Matteo Rottoli, MD, PhD, author of a related study reported by in July, said the new trial “confirms the findings of our study, which are that obesity is an independent risk factor for intensive care admission and death.”

Dr. Rottoli, from Alma Mater Studiorum, University of Bologna, Italy, and colleagues found that in their population of patients with COVID-19, a BMI > 35 was associated with a greater risk of death.

The takeaway message from the research is that “obesity should be considered one of the most important parameters to identify the population at risk” of getting COVID-19 who need to take extra precautions such as social distancing, Dr. Rottoli stressed.

Dr. Pattou agrees, particularly when it comes to severe obesity.

Intensive care physicians have learned a lot in the past months about COVID-19 pneumonia and how to address it (such as not precipitating intubation, using corticosteroids), he explained.

“Importantly, the general population has also learned a lot, and we can hope that patients with obesity, especially those with severe obesity, will take extra measures to protect themselves, resulting in a decrease of the incidence of severe pneumonia in young and severely obese patients,” he added.
 

 

 

Untangling BMI from other metabolic risk factors

Dr. Pattou said that, from Dec. 16, 2019, to Nov. 1, 2020, more than 45 million people worldwide tested positive for COVID-19 and more than 1.2 million people died from it.

Multiple studies have reported that, among people with COVID-19, those with obesity are at higher risk of hospitalization, ICU admission, invasive ventilation, and death, but it had not been clear if BMI was an independent risk factor.

Dr. Pattou and colleagues aimed to examine the relationship between BMI and COVID-19 pneumonia severity, defined by the need for mechanical ventilation (primary outcome), as well as 28-day all-cause mortality (secondary outcome) among patients admitted to the ICU.

They also sought to disentangle the effect of BMI from other metabolic risk factors (diabetes, hypertension, dyslipidemia, and current smoking) and examine the influence of age and sex on outcomes.

They performed a retrospective analysis of 1,461 patients with confirmed COVID-19 (positive reverse polymerase chain reaction test using a nasal or pharyngeal swab specimen) who were admitted to the ICU at 21 centers from Feb. 19 to May 11, 2020.

Participating centers were in France (13), Italy (3), the United States (1 in New York and 1 in Providence, R.I.), Israel (1), Belgium (1), and Spain (1).

Close to three-quarters of patients were men (73%), which is similar to multiple other studies, Dr. Pattou said. Patients were a mean age of 64 years and had a mean BMI of 28.1.

Half of patients had hypertension (52%), 29% had diabetes, 29% had hyperlipidemia, and 6.5% were current smokers.

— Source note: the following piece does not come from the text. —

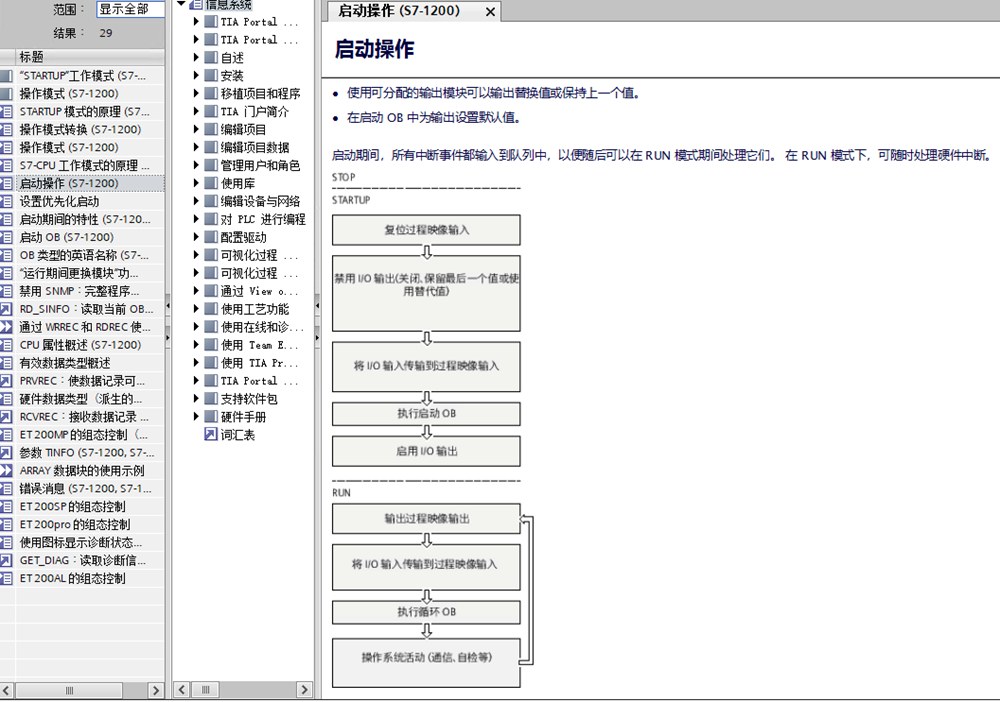Click the double-arrow icon beside ARRAY 数据块的使用示例
The width and height of the screenshot is (1000, 702).
tap(6, 471)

Close to three-quarters (74%) required invasive mechanical ventilation, and 36% died within 28 days of ICU admission.

Each 5-kg/m2 increase in BMI was associated with a 27% increased risk of mechanical ventilation in the overall cohort and a 65% increased risk of this outcome among women younger than 50 years, after adjustment for other risk factors.

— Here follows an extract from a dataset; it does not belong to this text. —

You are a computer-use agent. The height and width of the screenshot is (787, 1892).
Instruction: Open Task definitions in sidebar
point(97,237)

Male sex and each 10-year increase in age were associated with an 82% and a 17% increased risk of ventilation, respectively, but hypertension, diabetes, hyperlipidemia, and current smoking were not associated with a greater risk. After adjustment for center, age, sex, and prespecified metabolic risk factors, obesity class III (BMI ≥ 40) was associated with a 68% increase in mortality, compared with the risk seen in lean patients.

The findings were similar across different centers.

“To our knowledge, this study represents the first international collaborative effort to explore the association of BMI with the outcomes of pneumonia among COVID-19 patients admitted to ICU,” said the investigators.

They conclude that “available evidence should foster more focused and effective interventions in COVID-19 patients with the highest risk of severe pneumonia, in order to reduce future strain on intensive care resources worldwide, and inform physio-pathological research to elucidate the mechanism of severe lung damage in COVID-19.”

The study did not receive specific funding. The authors have reported no relevant financial relationships.